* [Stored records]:
········
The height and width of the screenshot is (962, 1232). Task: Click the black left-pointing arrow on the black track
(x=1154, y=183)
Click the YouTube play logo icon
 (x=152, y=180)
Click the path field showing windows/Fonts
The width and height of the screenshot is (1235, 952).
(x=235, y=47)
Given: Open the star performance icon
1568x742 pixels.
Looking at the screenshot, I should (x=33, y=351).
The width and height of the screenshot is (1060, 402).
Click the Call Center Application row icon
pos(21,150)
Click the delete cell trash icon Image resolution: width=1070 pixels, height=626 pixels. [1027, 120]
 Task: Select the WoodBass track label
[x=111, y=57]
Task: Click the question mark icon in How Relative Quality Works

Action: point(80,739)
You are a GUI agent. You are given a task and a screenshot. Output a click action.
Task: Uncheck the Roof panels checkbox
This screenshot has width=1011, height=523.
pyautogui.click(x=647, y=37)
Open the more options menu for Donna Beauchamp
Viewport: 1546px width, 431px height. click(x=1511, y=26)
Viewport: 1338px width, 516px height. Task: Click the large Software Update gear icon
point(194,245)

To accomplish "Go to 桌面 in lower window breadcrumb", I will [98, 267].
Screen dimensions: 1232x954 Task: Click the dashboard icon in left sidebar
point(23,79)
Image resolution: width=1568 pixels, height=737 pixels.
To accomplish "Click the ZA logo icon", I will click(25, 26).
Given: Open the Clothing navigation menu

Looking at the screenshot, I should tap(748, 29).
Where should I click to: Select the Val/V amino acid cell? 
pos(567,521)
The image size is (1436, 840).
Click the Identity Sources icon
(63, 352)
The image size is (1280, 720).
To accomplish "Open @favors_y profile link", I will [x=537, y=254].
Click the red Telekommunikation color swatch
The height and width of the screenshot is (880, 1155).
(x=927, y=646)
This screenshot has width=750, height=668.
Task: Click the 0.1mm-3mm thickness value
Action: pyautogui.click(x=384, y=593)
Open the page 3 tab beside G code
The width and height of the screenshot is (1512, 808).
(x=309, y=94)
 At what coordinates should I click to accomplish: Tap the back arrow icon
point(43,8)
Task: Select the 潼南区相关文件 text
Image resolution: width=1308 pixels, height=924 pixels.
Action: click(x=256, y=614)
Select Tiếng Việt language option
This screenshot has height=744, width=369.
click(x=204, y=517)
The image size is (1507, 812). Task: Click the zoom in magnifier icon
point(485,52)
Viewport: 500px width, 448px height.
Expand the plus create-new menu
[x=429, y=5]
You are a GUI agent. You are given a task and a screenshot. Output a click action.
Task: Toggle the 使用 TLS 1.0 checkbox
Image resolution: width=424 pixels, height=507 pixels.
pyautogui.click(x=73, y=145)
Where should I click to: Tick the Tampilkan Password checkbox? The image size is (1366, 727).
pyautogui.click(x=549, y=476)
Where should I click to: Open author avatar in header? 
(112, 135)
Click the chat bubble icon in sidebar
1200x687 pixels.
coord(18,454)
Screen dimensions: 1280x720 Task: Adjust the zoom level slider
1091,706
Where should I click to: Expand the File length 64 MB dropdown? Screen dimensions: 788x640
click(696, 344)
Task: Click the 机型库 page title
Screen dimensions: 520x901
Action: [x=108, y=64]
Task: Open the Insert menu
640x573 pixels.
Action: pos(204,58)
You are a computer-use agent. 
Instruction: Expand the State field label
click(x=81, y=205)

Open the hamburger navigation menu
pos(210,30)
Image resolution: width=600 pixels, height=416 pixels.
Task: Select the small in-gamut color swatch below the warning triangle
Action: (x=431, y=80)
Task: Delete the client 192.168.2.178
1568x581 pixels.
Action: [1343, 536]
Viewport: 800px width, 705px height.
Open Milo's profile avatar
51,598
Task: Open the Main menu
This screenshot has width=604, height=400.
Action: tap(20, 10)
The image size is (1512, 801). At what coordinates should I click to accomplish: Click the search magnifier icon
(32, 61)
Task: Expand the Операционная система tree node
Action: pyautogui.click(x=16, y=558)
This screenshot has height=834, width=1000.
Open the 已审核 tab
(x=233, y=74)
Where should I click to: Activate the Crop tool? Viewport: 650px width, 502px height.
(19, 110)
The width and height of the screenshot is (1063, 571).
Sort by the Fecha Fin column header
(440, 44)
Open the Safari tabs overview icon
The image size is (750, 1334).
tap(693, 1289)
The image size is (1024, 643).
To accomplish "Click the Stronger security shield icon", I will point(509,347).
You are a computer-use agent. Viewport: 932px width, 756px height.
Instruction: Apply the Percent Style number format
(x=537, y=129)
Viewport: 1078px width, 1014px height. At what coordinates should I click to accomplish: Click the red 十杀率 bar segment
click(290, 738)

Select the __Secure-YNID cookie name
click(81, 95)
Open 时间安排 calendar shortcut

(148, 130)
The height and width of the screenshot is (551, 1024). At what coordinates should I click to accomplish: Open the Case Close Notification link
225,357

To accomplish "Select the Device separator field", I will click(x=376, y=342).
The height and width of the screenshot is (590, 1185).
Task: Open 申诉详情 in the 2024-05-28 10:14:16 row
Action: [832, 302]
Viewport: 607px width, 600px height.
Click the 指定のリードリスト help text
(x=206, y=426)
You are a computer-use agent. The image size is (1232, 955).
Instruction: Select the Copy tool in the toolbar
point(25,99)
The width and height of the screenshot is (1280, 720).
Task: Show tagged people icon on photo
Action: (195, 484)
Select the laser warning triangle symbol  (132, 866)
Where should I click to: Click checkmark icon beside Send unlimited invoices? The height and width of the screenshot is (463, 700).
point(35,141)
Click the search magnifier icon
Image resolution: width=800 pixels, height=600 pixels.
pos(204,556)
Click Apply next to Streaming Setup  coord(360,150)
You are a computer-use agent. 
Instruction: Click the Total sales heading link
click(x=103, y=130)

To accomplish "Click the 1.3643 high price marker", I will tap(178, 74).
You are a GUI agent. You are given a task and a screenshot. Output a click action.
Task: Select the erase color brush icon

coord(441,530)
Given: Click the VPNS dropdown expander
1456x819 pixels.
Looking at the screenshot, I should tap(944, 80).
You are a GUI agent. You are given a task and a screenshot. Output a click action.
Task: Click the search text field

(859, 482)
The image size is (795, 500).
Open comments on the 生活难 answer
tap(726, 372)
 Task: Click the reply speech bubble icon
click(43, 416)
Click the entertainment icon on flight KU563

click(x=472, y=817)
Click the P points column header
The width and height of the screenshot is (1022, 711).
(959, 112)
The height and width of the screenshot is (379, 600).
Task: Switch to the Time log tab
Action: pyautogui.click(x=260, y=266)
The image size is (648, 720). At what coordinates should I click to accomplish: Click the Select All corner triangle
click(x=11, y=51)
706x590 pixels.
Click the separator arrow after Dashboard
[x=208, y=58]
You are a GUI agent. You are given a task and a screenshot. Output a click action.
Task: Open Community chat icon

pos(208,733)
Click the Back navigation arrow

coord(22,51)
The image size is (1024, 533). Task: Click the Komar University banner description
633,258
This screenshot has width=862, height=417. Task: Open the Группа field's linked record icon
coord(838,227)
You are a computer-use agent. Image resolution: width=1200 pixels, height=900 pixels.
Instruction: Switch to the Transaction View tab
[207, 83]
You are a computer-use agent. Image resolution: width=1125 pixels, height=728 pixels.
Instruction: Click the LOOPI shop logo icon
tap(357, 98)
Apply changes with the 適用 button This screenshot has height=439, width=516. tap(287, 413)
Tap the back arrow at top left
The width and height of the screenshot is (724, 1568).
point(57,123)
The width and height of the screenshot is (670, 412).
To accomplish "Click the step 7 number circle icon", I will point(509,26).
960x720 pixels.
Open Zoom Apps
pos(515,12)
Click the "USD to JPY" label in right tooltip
········
* [ABOUT THIS EXERCISE]: Every record above must be duplicated exactly.

* [ANSWER TO THE PROBLEM]:
The height and width of the screenshot is (962, 1232). Task: Click the black left-pointing arrow on the black track
(x=1154, y=183)
Click the YouTube play logo icon
 (x=152, y=180)
Click the path field showing windows/Fonts
The width and height of the screenshot is (1235, 952).
(x=235, y=47)
Given: Open the star performance icon
1568x742 pixels.
Looking at the screenshot, I should (x=33, y=351).
The width and height of the screenshot is (1060, 402).
Click the Call Center Application row icon
pos(21,150)
Click the delete cell trash icon Image resolution: width=1070 pixels, height=626 pixels. [1027, 120]
 Task: Select the WoodBass track label
[x=111, y=57]
Task: Click the question mark icon in How Relative Quality Works

Action: point(80,739)
You are a GUI agent. You are given a task and a screenshot. Output a click action.
Task: Uncheck the Roof panels checkbox
This screenshot has width=1011, height=523.
pyautogui.click(x=647, y=37)
Open the more options menu for Donna Beauchamp
Viewport: 1546px width, 431px height. click(x=1511, y=26)
Viewport: 1338px width, 516px height. Task: Click the large Software Update gear icon
point(194,245)

To accomplish "Go to 桌面 in lower window breadcrumb", I will [98, 267].
Screen dimensions: 1232x954 Task: Click the dashboard icon in left sidebar
point(23,79)
Image resolution: width=1568 pixels, height=737 pixels.
To accomplish "Click the ZA logo icon", I will click(25, 26).
Given: Open the Clothing navigation menu

Looking at the screenshot, I should tap(748, 29).
Where should I click to: Select the Val/V amino acid cell? 
pos(567,521)
The image size is (1436, 840).
Click the Identity Sources icon
(63, 352)
The image size is (1280, 720).
To accomplish "Open @favors_y profile link", I will [x=537, y=254].
Click the red Telekommunikation color swatch
The height and width of the screenshot is (880, 1155).
(x=927, y=646)
This screenshot has width=750, height=668.
Task: Click the 0.1mm-3mm thickness value
Action: pyautogui.click(x=384, y=593)
Open the page 3 tab beside G code
The width and height of the screenshot is (1512, 808).
(x=309, y=94)
 At what coordinates should I click to accomplish: Tap the back arrow icon
point(43,8)
Task: Select the 潼南区相关文件 text
Image resolution: width=1308 pixels, height=924 pixels.
Action: click(x=256, y=614)
Select Tiếng Việt language option
This screenshot has height=744, width=369.
click(x=204, y=517)
The image size is (1507, 812). Task: Click the zoom in magnifier icon
point(485,52)
Viewport: 500px width, 448px height.
Expand the plus create-new menu
[x=429, y=5]
You are a GUI agent. You are given a task and a screenshot. Output a click action.
Task: Toggle the 使用 TLS 1.0 checkbox
Image resolution: width=424 pixels, height=507 pixels.
pyautogui.click(x=73, y=145)
Where should I click to: Tick the Tampilkan Password checkbox? The image size is (1366, 727).
pyautogui.click(x=549, y=476)
Where should I click to: Open author avatar in header? 
(112, 135)
Click the chat bubble icon in sidebar
1200x687 pixels.
coord(18,454)
Screen dimensions: 1280x720 Task: Adjust the zoom level slider
1091,706
Where should I click to: Expand the File length 64 MB dropdown? Screen dimensions: 788x640
click(696, 344)
Task: Click the 机型库 page title
Screen dimensions: 520x901
Action: [x=108, y=64]
Task: Open the Insert menu
640x573 pixels.
Action: pos(204,58)
You are a computer-use agent. 
Instruction: Expand the State field label
click(x=81, y=205)

Open the hamburger navigation menu
pos(210,30)
Image resolution: width=600 pixels, height=416 pixels.
Task: Select the small in-gamut color swatch below the warning triangle
Action: (x=431, y=80)
Task: Delete the client 192.168.2.178
1568x581 pixels.
Action: [1343, 536]
Viewport: 800px width, 705px height.
Open Milo's profile avatar
51,598
Task: Open the Main menu
This screenshot has width=604, height=400.
Action: tap(20, 10)
The image size is (1512, 801). At what coordinates should I click to accomplish: Click the search magnifier icon
(32, 61)
Task: Expand the Операционная система tree node
Action: pyautogui.click(x=16, y=558)
This screenshot has height=834, width=1000.
Open the 已审核 tab
(x=233, y=74)
Where should I click to: Activate the Crop tool? Viewport: 650px width, 502px height.
(19, 110)
The width and height of the screenshot is (1063, 571).
Sort by the Fecha Fin column header
(440, 44)
Open the Safari tabs overview icon
The image size is (750, 1334).
tap(693, 1289)
The image size is (1024, 643).
To accomplish "Click the Stronger security shield icon", I will point(509,347).
You are a computer-use agent. Viewport: 932px width, 756px height.
Instruction: Apply the Percent Style number format
(x=537, y=129)
Viewport: 1078px width, 1014px height. At what coordinates should I click to accomplish: Click the red 十杀率 bar segment
click(290, 738)

Select the __Secure-YNID cookie name
click(81, 95)
Open 时间安排 calendar shortcut

(148, 130)
The height and width of the screenshot is (551, 1024). At what coordinates should I click to accomplish: Open the Case Close Notification link
225,357

To accomplish "Select the Device separator field", I will click(x=376, y=342).
The height and width of the screenshot is (590, 1185).
Task: Open 申诉详情 in the 2024-05-28 10:14:16 row
Action: [832, 302]
Viewport: 607px width, 600px height.
Click the 指定のリードリスト help text
(x=206, y=426)
You are a computer-use agent. The image size is (1232, 955).
Instruction: Select the Copy tool in the toolbar
point(25,99)
The width and height of the screenshot is (1280, 720).
Task: Show tagged people icon on photo
Action: (195, 484)
Select the laser warning triangle symbol  (132, 866)
Where should I click to: Click checkmark icon beside Send unlimited invoices? The height and width of the screenshot is (463, 700).
point(35,141)
Click the search magnifier icon
Image resolution: width=800 pixels, height=600 pixels.
pos(204,556)
Click Apply next to Streaming Setup  coord(360,150)
You are a computer-use agent. 
Instruction: Click the Total sales heading link
click(x=103, y=130)

To accomplish "Click the 1.3643 high price marker", I will tap(178, 74).
You are a GUI agent. You are given a task and a screenshot. Output a click action.
Task: Select the erase color brush icon

coord(441,530)
Given: Click the VPNS dropdown expander
1456x819 pixels.
Looking at the screenshot, I should tap(944, 80).
You are a GUI agent. You are given a task and a screenshot. Output a click action.
Task: Click the search text field

(859, 482)
The image size is (795, 500).
Open comments on the 生活难 answer
tap(726, 372)
 Task: Click the reply speech bubble icon
click(43, 416)
Click the entertainment icon on flight KU563

click(x=472, y=817)
Click the P points column header
The width and height of the screenshot is (1022, 711).
(959, 112)
The height and width of the screenshot is (379, 600).
Task: Switch to the Time log tab
Action: pyautogui.click(x=260, y=266)
The image size is (648, 720). At what coordinates should I click to accomplish: Click the Select All corner triangle
click(x=11, y=51)
706x590 pixels.
Click the separator arrow after Dashboard
[x=208, y=58]
You are a GUI agent. You are given a task and a screenshot. Output a click action.
Task: Open Community chat icon

pos(208,733)
Click the Back navigation arrow

coord(22,51)
The image size is (1024, 533). Task: Click the Komar University banner description
633,258
This screenshot has width=862, height=417. Task: Open the Группа field's linked record icon
coord(838,227)
You are a computer-use agent. Image resolution: width=1200 pixels, height=900 pixels.
Instruction: Switch to the Transaction View tab
[207, 83]
You are a computer-use agent. Image resolution: width=1125 pixels, height=728 pixels.
Instruction: Click the LOOPI shop logo icon
tap(357, 98)
Apply changes with the 適用 button This screenshot has height=439, width=516. tap(287, 413)
Tap the back arrow at top left
The width and height of the screenshot is (724, 1568).
point(57,123)
The width and height of the screenshot is (670, 412).
To accomplish "Click the step 7 number circle icon", I will point(509,26).
960x720 pixels.
Open Zoom Apps
pos(515,12)
Click the "USD to JPY" label in right tooltip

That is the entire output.